Since we cannot compute V^*(b_{t+1}), we cannot compute the true value of information. This is why solving the Bayesian RL problem directly is intractable. We must, therefore, turn to a clever heuristic that provides a computable proxy for the value of information.

The IDS Heuristic: Pricing Information with an Exploration Bonus

We’ve established that we cannot compute the true value of information because we can’t solve the Bellman equation over the infinite-dimensional belief space. To make progress, we must find a computable proxy for the “future potential” term, γE[V*(b_{t+1})].

Information-Directed Sampling (IDS) provides an elegant heuristic to do just this. However, it’s crucial to note that IDS was originally developed for the multi-armed bandit problem, a simpler setting without states or long-term consequences. A “vanilla” IDS rule that simply picks an action by maximizing E[r] + VoI(a) would be too myopic for the full reinforcement learning problem; once learning is complete, it would devolve into a purely greedy agent that only considers immediate rewards, failing to plan.

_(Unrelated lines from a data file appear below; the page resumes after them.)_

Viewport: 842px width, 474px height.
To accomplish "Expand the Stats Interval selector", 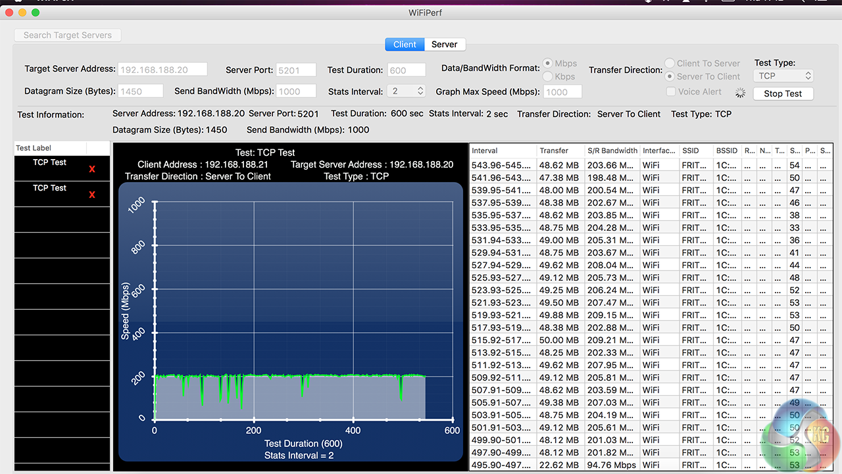I will 406,91.
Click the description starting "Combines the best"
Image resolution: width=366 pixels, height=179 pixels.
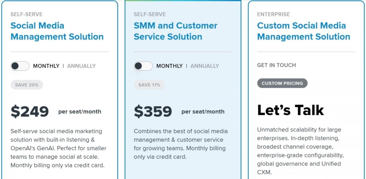click(181, 144)
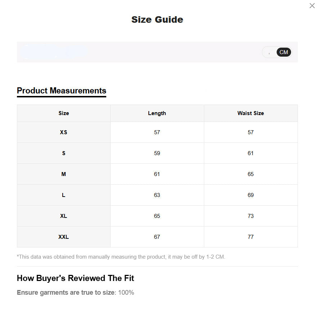Select the XL size row label
This screenshot has height=325, width=317.
[x=64, y=216]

To properly extend the spirit of IDS to the MDP setting, we must integrate its core insight into a long-horizon planning algorithm. We do this by treating information gain as an exploration bonus. The agent modifies its planning objective, acting as if it receives an intrinsic reward for reducing its own uncertainty.

Instead of solving the standard Bellman equation, the agent plans by solving a modified, “optimistic” Bellman equation:

\[V_{optimistic}^*(s, b_t) = \max_a \left\{ \underbrace{E[r \mid b_t, a]}_{\text{Expected Reward}} + \underbrace{\lambda \cdot g_t(a)}_{\text{Information Bonus}} + \underbrace{\gamma \cdot E_{b_{t+1}, s'}[V_{optimistic}^*(s', b_{t+1})]}_{\text{Future Potential}} \right\}\]

Here, λ is a hyperparameter that represents the “price” the agent is willing to pay for knowledge. This framework ensures the agent always plans for the long-term, but with a temporary, curiosity-driven bias. When the information bonus g_t(a) fades, the equation seamlessly reverts to the standard Bellman equation, ensuring proper exploitation.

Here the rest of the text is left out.